> _WHAT TO DO_:
• 1. In the couch passage, why were the couch's vibrating and seat-heating features never used?
• 2. Carry on with the story about replacing the old couch, starting right after its final sentence.

> _EXCERPT TO READ_:
------------------------

I’d been meaning to get a new couch for a while now. Not that there was anything necessarily wrong with my old couch. It was perfectly comfortable. But it’s been through a lot, a few moves, more than a fair share of spills and accidents. My dog came of age with this couch, meaning that a couple of times I’d walk into living room only to find that he’d torn open the fabric and strewn all of the stuffing across the floor.

I did my best to collect all of that cotton and put it back in the cushion, to sew it all up. And it was fine, from a practical standpoint, it was usable. But the lines from my repair job were an eyesore. Also, it used to have an electric chord that would make it vibrate, there was a seat heater I think. I never got to use any of those features because my dog chewed through the wires almost immediately after I got it.

So I made up my mind that it was time for something else. Only, making that decision is a lot different than actually executing a plan, picking out a couch, figuring out how you’re going to pay for that couch, how to get if from the furniture store to my living room. And what was I supposed to do about the old couch? Is it one of those things where I just have to drag it to the curb and wait for it to disappear?

------------------------

> _Stored items_:
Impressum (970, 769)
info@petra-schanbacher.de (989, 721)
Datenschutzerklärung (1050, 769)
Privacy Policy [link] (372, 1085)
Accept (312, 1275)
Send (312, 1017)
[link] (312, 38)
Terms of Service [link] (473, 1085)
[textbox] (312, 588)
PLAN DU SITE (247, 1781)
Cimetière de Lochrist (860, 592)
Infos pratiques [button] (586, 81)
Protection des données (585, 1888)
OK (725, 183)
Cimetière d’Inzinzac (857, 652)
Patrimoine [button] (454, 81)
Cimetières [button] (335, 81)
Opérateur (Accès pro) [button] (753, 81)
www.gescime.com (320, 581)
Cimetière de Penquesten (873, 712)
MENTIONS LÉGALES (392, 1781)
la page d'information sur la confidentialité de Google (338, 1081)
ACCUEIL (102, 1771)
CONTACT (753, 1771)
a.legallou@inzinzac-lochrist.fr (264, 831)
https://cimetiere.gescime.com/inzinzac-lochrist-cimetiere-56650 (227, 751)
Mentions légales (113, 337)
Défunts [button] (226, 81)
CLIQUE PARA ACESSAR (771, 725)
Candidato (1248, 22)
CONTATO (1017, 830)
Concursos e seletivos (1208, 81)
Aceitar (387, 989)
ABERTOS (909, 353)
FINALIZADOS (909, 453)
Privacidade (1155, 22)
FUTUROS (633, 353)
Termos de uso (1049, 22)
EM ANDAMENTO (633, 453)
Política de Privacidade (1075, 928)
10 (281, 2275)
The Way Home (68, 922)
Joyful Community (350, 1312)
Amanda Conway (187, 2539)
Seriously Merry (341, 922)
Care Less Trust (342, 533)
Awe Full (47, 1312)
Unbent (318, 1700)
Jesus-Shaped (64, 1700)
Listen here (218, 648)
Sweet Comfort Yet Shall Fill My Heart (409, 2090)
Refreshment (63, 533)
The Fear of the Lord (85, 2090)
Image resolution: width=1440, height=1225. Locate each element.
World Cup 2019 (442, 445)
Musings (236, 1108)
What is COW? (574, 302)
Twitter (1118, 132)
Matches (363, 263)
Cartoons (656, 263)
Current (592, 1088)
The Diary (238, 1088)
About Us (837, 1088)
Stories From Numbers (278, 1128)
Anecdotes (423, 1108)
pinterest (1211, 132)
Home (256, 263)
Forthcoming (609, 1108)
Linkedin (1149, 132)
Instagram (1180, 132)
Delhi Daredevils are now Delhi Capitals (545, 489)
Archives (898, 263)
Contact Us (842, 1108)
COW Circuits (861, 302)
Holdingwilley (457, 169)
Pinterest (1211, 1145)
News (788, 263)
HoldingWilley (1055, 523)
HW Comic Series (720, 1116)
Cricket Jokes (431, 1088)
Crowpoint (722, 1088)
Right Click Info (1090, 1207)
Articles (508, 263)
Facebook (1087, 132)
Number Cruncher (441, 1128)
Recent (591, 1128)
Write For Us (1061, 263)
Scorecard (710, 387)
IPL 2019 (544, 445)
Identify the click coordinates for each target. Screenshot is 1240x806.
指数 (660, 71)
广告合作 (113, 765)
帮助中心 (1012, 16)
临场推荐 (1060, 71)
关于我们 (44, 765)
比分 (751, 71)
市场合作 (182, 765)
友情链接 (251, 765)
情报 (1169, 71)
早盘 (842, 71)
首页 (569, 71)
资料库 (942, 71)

------------------------

> _EXPECTED RESULTS_:
• 1. The dog chewed through the wires almost immediately after the couch was bought.

• 2.
I figured that before I just tossed the couch outside, it wouldn’t hurt to see if I couldn’t make a little money. It had to be worth something. I mean, yeah, it looked kind of beat up, but it was comfortable. It was clean. Maybe a hundred bucks? I took a photo and put it on craigslist for a hundred and fifty, hoping they’d try to bargain me down to a hundred.

I’d act out a little bit of reservation, “Jeez, I don’t know …” making all of these pained facial expressions before I’d cave, “All right … I guess I could do a hundred.” And then I thought, man, maybe I should have put two hundred and have them bargain me down to one fifty. But the ad was already posted, and someone emailed me back immediately.

It was two guys that had just moved to the neighborhood, they stopped by later in the afternoon to check it out. “We’ll take it,” they told me after patting it, sitting on it, bouncing up and down a little. That was way too easy, almost no negotiation involved at all, I totally should have at least tried for two hundred.

But a deal was a deal and they had the couch out of my place by evening. Wow, I thought, that was so easy. I basically went from being overwhelmed with having no idea as to how I’d go about starting this process to standing right here in my living room, no couch at all. This place looked a lot bigger with no furniture, and dusty, I guess I should try and use the Swiffer over this way every once in a while.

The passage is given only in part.